Clinical phenotype of the recurrent 1q21.1 copy-number variant

Abstract

Purpose: To characterize the clinical phenotype of the recurrent copy-number variation (CNV) at 1q21.1, we assessed the psychiatric and medical phenotypes of 1q21.1 deletion and duplication carriers ascertained through clinical genetic testing and family member cascade testing, with particular emphasis on dimensional assessment across multiple functional domains.

Methods: Nineteen individuals with 1q21.1 deletion, 19 individuals with the duplication, and 23 familial controls (noncarrier siblings and parents) spanning early childhood through adulthood were evaluated for psychiatric, neurologic, and other medical diagnoses, and their cognitive, adaptive, language, motor, and neurologic domains were also assessed. Twenty-eight individuals with 1q21.1 CNVs (15 deletion, 13 duplication) underwent structural magnetic resonance brain imaging.

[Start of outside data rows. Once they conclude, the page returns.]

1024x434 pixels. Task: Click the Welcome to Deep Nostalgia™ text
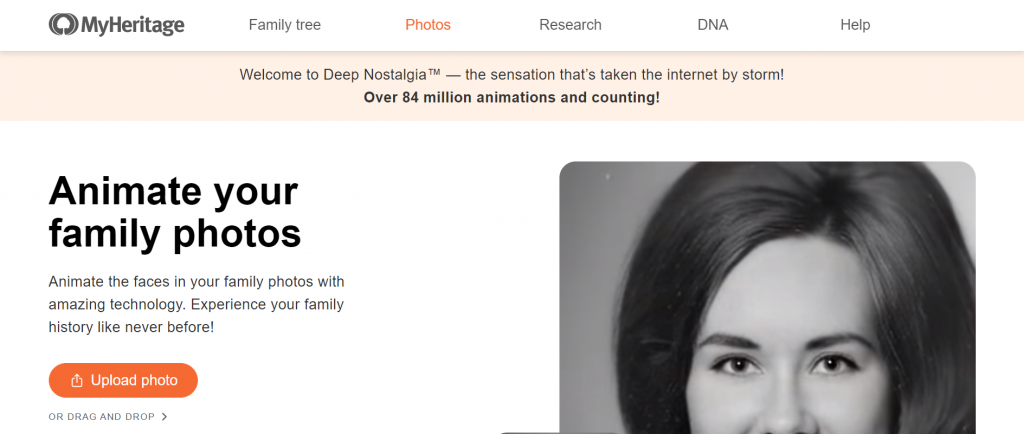pyautogui.click(x=340, y=74)
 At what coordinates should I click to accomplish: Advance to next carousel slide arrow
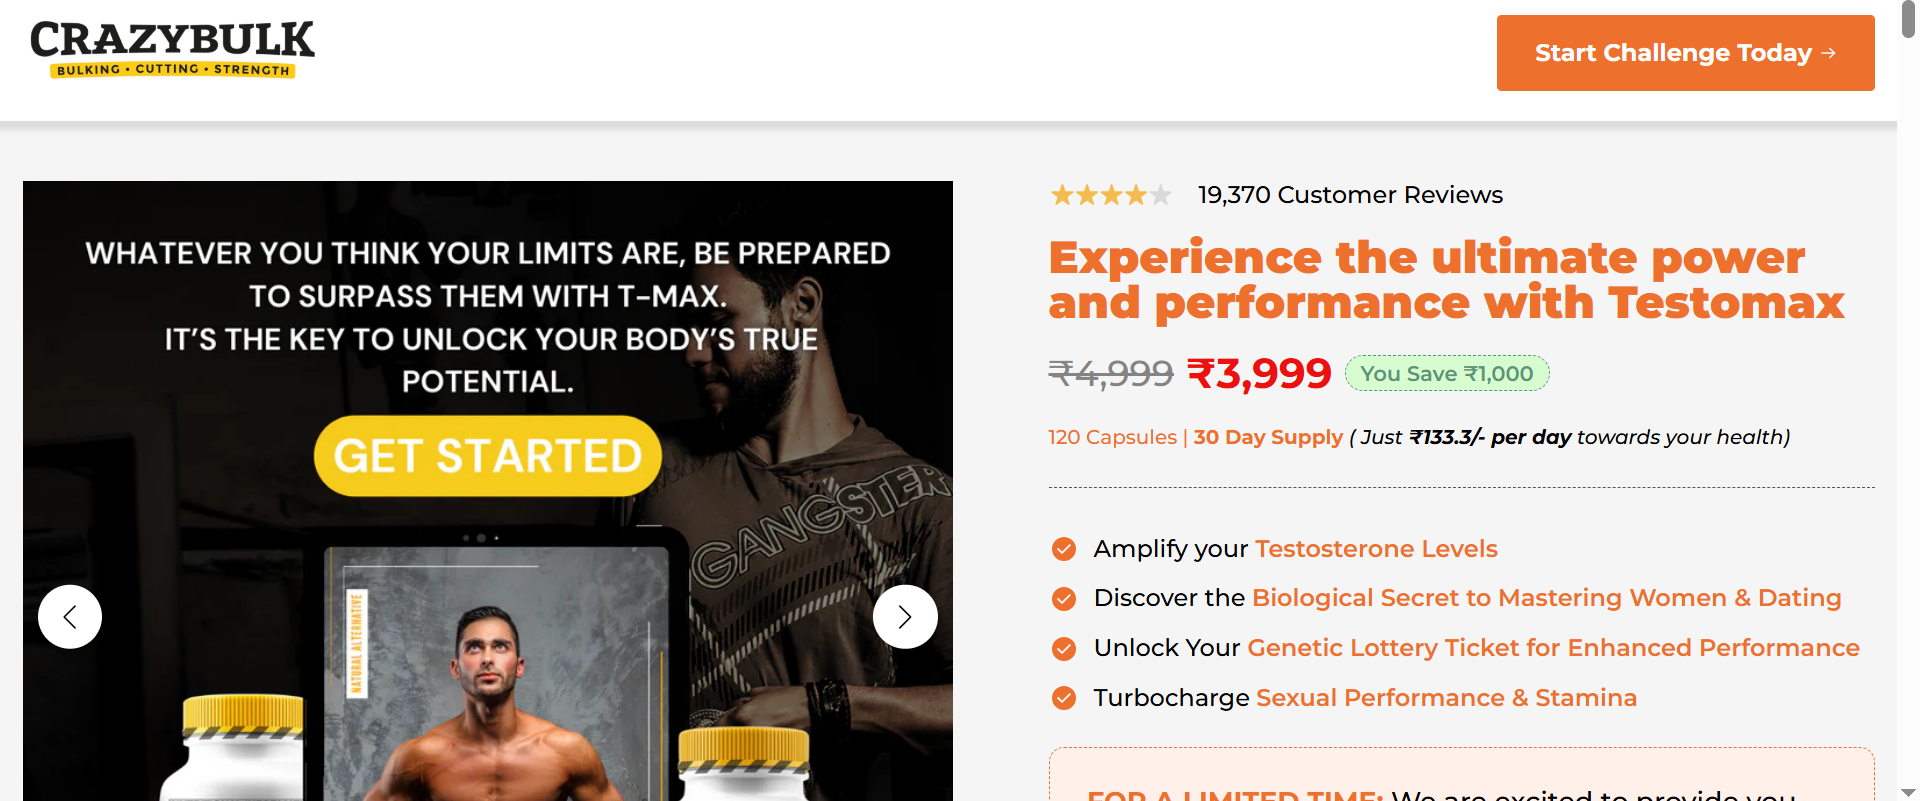coord(905,617)
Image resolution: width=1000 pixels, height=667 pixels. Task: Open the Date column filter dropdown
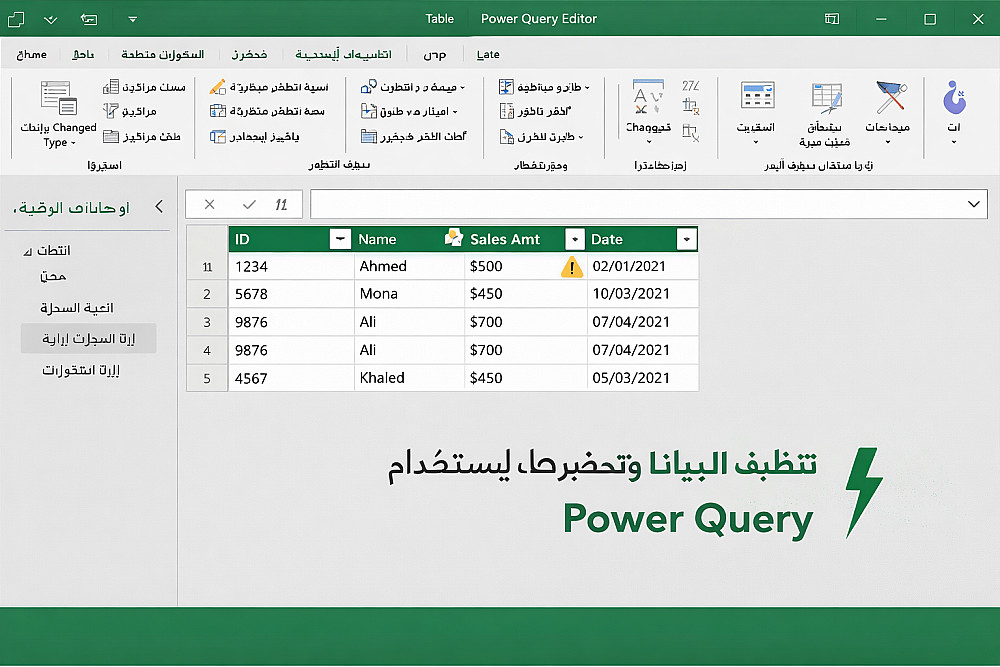686,239
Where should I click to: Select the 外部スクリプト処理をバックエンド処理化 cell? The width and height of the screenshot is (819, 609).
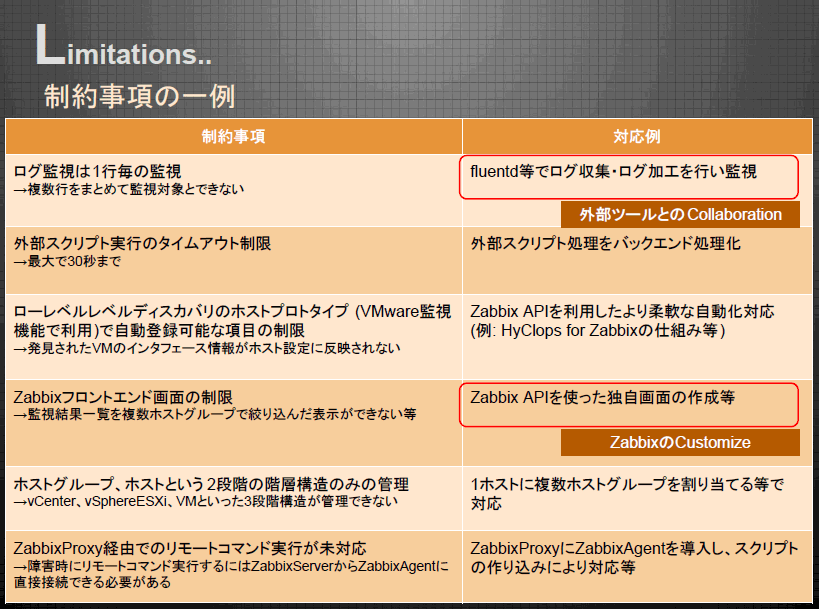(x=637, y=261)
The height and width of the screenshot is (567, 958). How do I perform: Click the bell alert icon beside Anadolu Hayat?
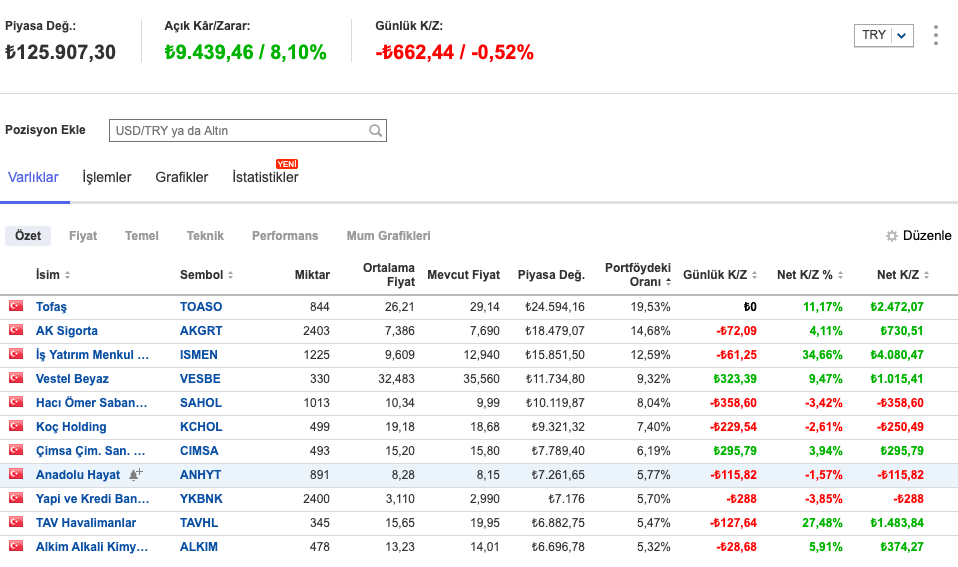click(x=135, y=475)
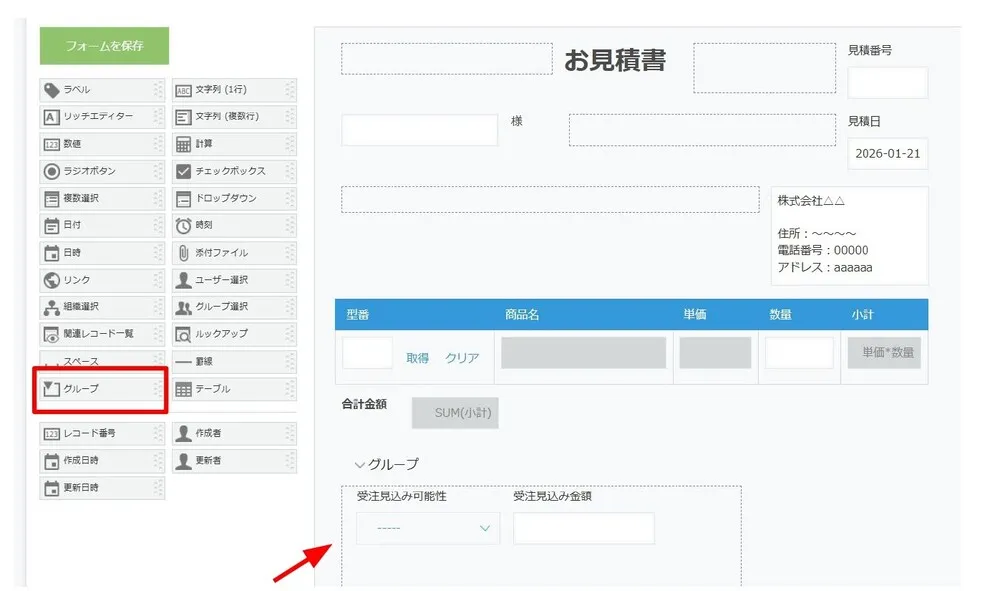Screen dimensions: 1000x591
Task: Select the ラベル field icon
Action: (x=52, y=90)
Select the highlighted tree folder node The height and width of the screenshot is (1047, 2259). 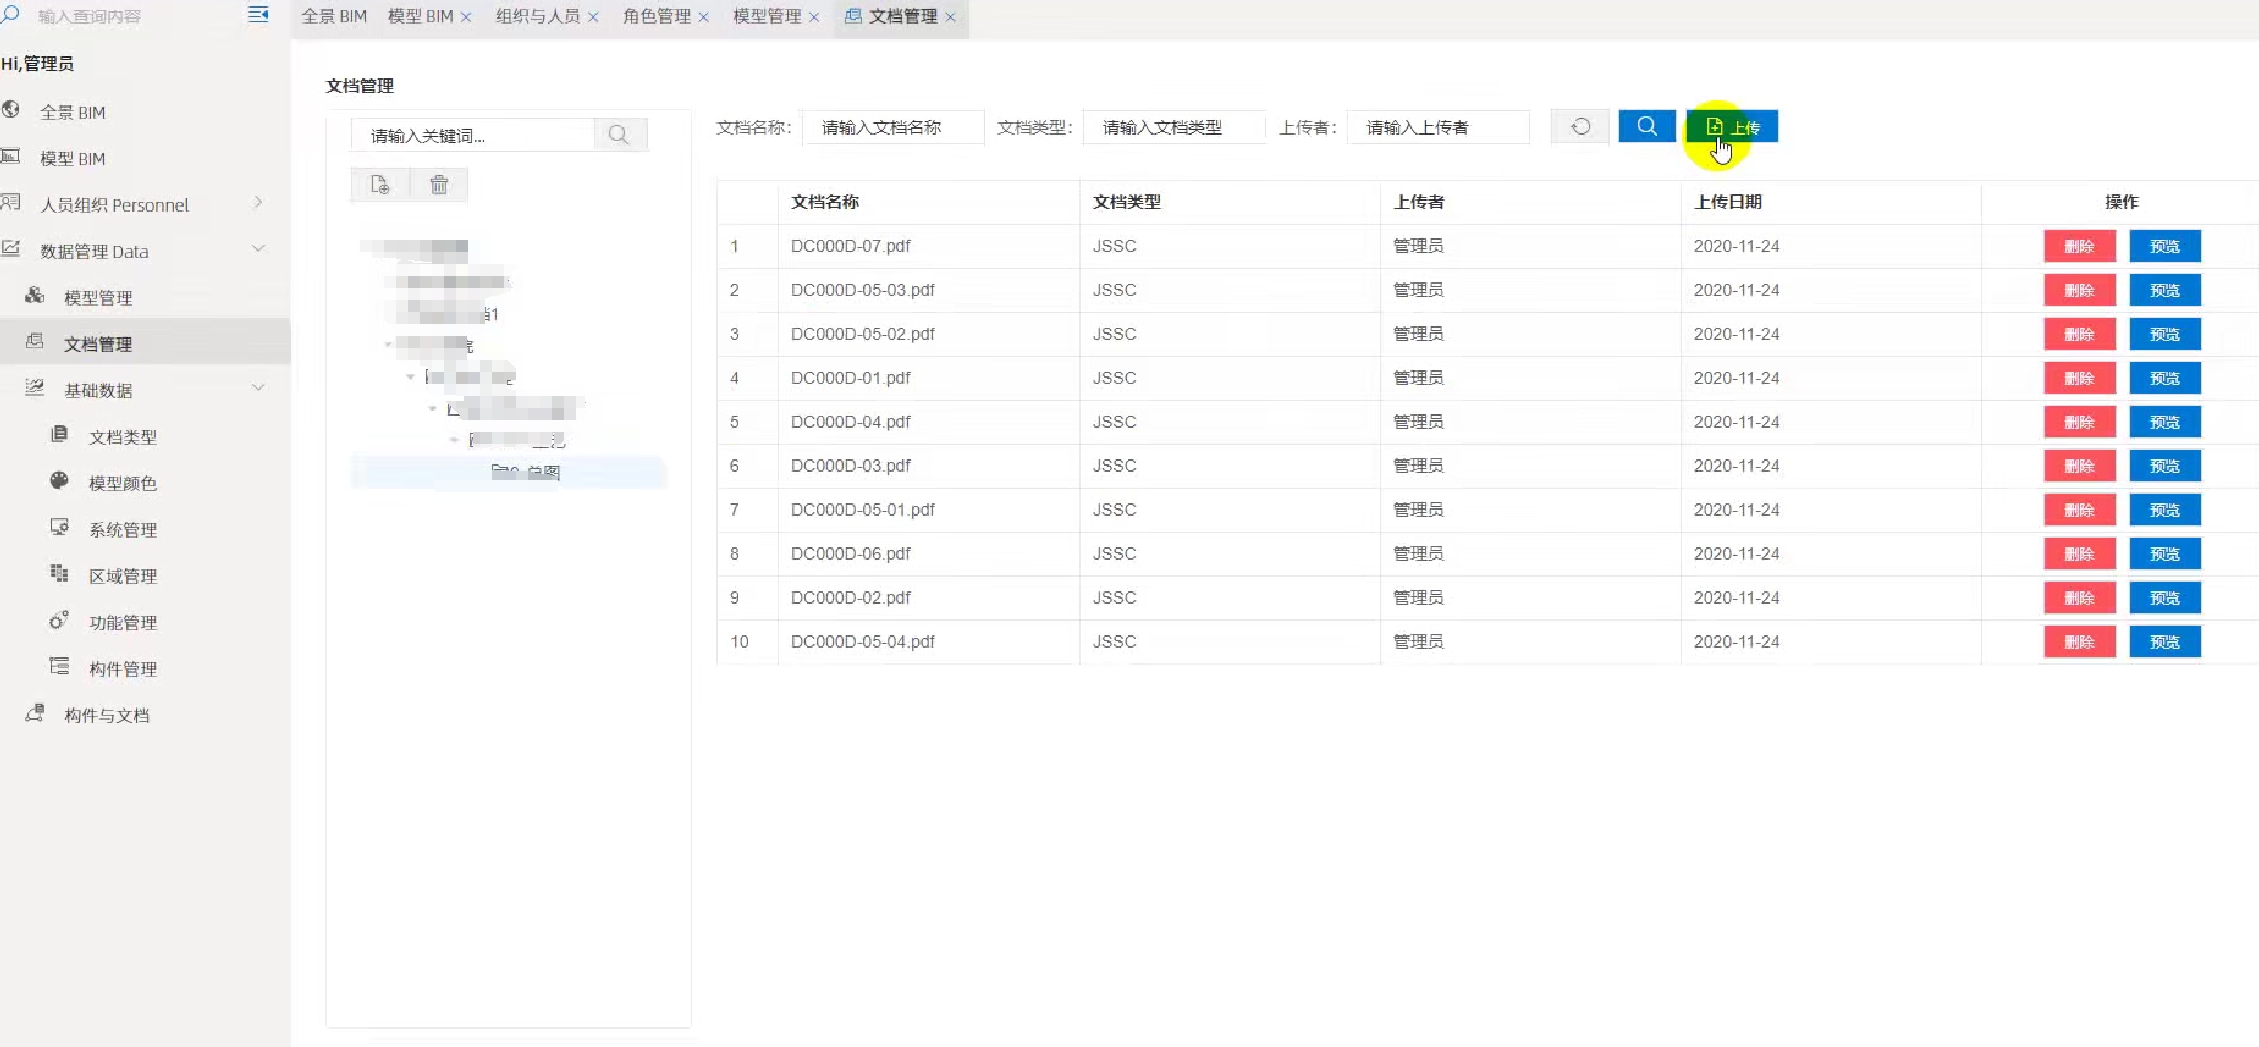tap(526, 472)
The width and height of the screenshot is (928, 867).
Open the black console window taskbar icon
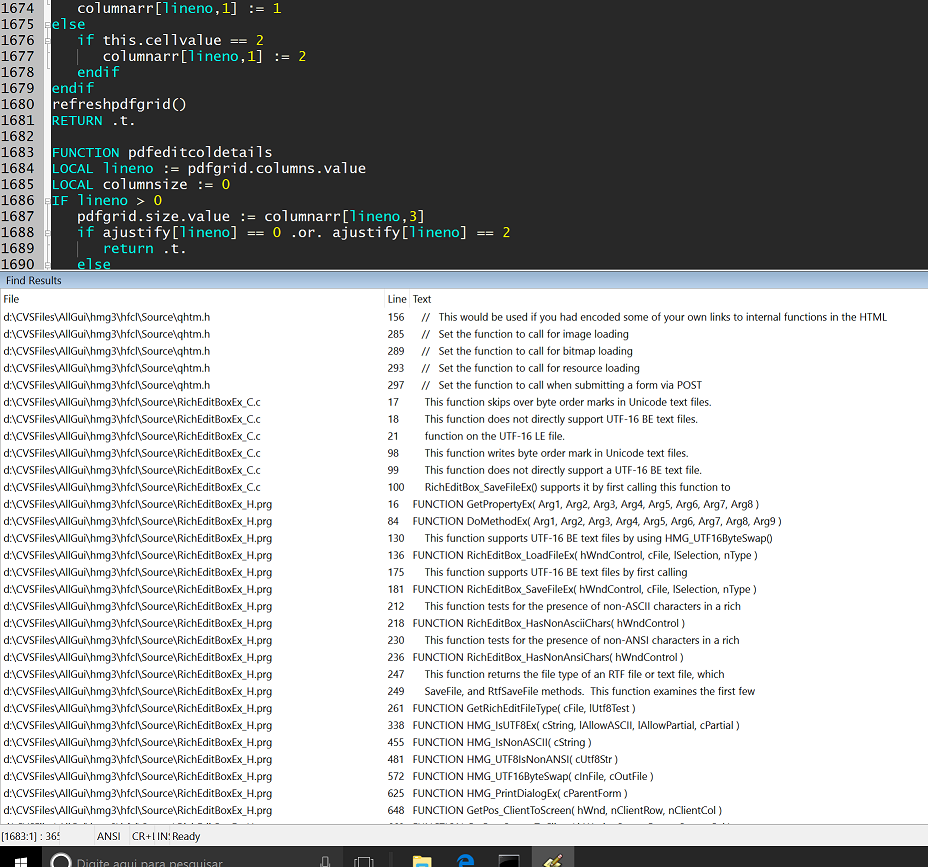coord(509,860)
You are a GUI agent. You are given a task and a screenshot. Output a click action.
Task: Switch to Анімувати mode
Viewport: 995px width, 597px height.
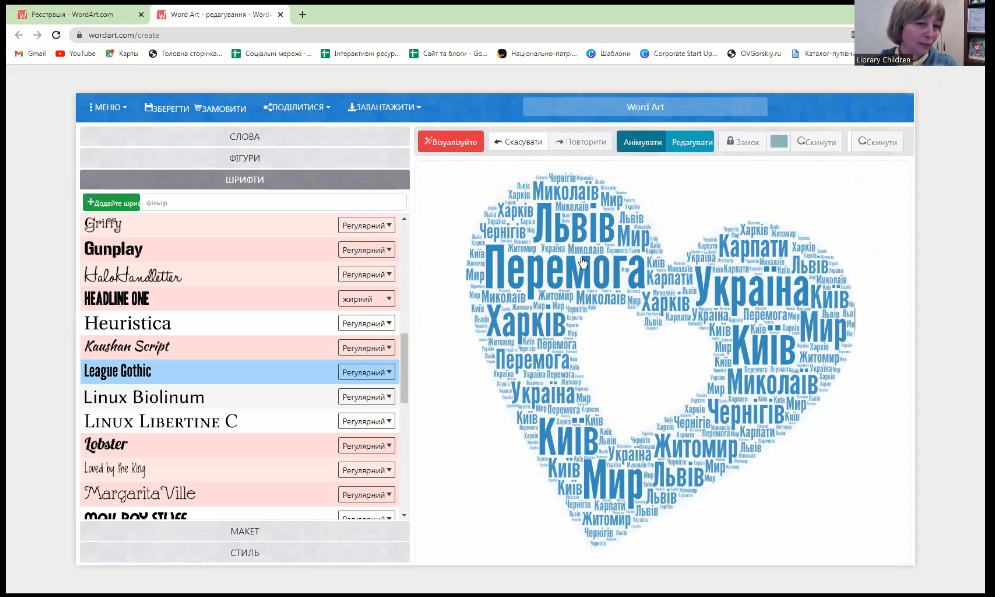642,142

Results: Probands with 1q21.1 CNVs presented with a range of psychiatric, neurologic, and medical disorders. Deletion and duplication carriers shared several features, including borderline cognitive functioning, impaired fine and gross motor functioning, articulation abnormalities, and hypotonia. Increased frequency of Autism Spectrum Disorder (ASD) diagnosis, increased ASD symptom severity, and increased prevalence of macrocephaly were observed in the duplication relative to deletion carriers, whereas reciprocally increased prevalence of microcephaly was observed in the deletion carriers.

Conclusions: Individuals with 1q21.1 deletions or duplications exhibit consistent deficits on motor and cognitive functioning and abnormalities in head circumference.Genet Med 18 4, 341-349.

Figure 1:. Dimensional Assessment of Participants.

(a) Histogram revealing smaller mean standardized head circumference for deletion carriers (red) relative to duplication carriers (blue) collected during clinical site visits. Head circumference was collected from a total of 19 deletion carriers and 18 duplication carriers. (b) Mean performance across domains of functioning for individuals with deletions, individuals with duplication, and familial noncarrier controls. Cognitive ability is represented as nonverbal and verbal IQ, and adaptive functioning is reflected by an overall adaptive composite. IQ and adaptive functioning estimates have a mean of 100 and standard deviation of 15. Mean values for motor ability, defined by Purdue T scores, phonological processing, defined by a nonword repetition task, and autism severity, defined by the comparison score, have been re-scaled to a mean of 100 and standard deviation of 15. Greater comparison scores signify increased autism severity. *Significant difference between deletion and duplication carriers.

Figure 2:. Dimensional Assessment of Participants.

Relationship between overall cognitive ability, proband status, and age in the cohort showing that the proband children in both the deletion and duplication groups had a greater range of cognitive abilities that extended into the impaired range, whereas the adults, identified through cascade testing, had cognitive abilities that spanned the average to above average range.